$X$ is locally compact, show that $A$ is open in $X$ iff $A\cap K$ is open in $K$ for all $K$ compact in $X$. I've been trying to prove that if $X$ is locally compact, then $A$ is open in $X$ iff $A\cap K$ is open in $K$ for all $K$ compact in $X$.
The definition that I've been using is that $X$ is locally compact iff every point $x$ has a compact neighborhood basis.

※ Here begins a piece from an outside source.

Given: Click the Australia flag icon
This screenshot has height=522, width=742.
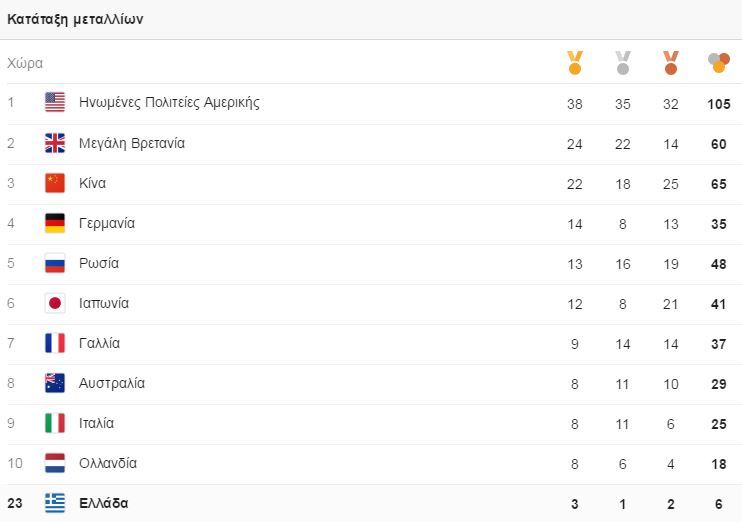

One implication is obvious, but for the second one I've been trying to use that $x\in A$ has a neighborhood basis $B$ of compact, so that $x\in A\cap K$ for all $K\in B$, and that it is open in $K$ so $(A\cap K)^\circ=A\cap K=A^\circ\cap K$ (the interior operetor is applied in the topological space $K$), so $x\in A^\circ$, and then $A$ is open, but I think that the equality $$
(A\cap K)^\circ=A\cap K=A^\circ\cap K
$$
does not hold.
Is this proof right? If not, please any hints would be very helpfull.
Thanks in advance.
 A: Hint: Notice that for every compact $K$ we have $A\cap K^{\circ}$  open in $K^{\circ}$, and therefore an open subsaet of $X$. Now $X= \cup_{K} K^{\circ}$ so $A = \cup_K ( A\cap K^{\circ}) $ is open.

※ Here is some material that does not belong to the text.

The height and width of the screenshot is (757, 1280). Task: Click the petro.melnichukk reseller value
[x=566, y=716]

A: Let $X$ be locally compact and $A \subset X$ such that for all compact $K\subset X$, $A \cap K$ is open in $K$. Let $x \in A$, we wish to show there is some neighborhood $x \in U$ such that $U \subset A$. As $X$ is locally compact we a guaranteed a compact $N_x$ such that $x \in N_x^\circ$, the interior. As $N_x$ is compact, $A \cap N_x$ is open in $N_x$, that is there exists an open set $O$ with $O \cap N_x = A \cap N_x$. Then we have: 
$$O \cap N_x^\circ \subset O \cap N_x =A \cap N_x \subset A $$
As $x \in O \cap N_x^\circ \subset A$ and as $O \cap N_x^\circ$ is the intersection of open sets we have found the desired neighborhood and conclude $A$ must be open.

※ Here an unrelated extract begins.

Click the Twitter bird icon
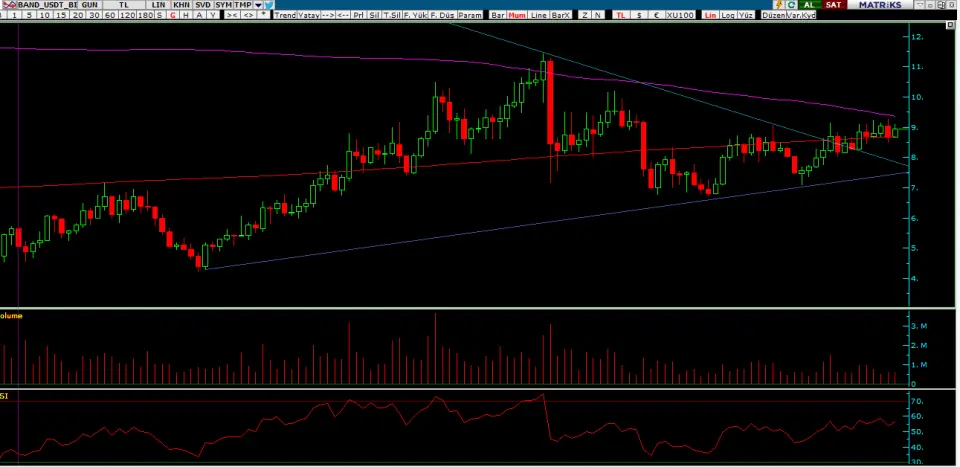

A: No, this is not correct. It is not true in general that the interior of $A\cap K$ in $K$ is equal to (or is a subset of) $A^\circ\cap K$. For instance, take $X=\mathbb{R}^2$, $K=\{(a,0)\in X\,|\,a\in[0,1]\}$ and $A=K$. Then the interior of $A\cap K$ in $K$ is $K$, but $A^\circ\cap K=\emptyset\cap K=\emptyset$.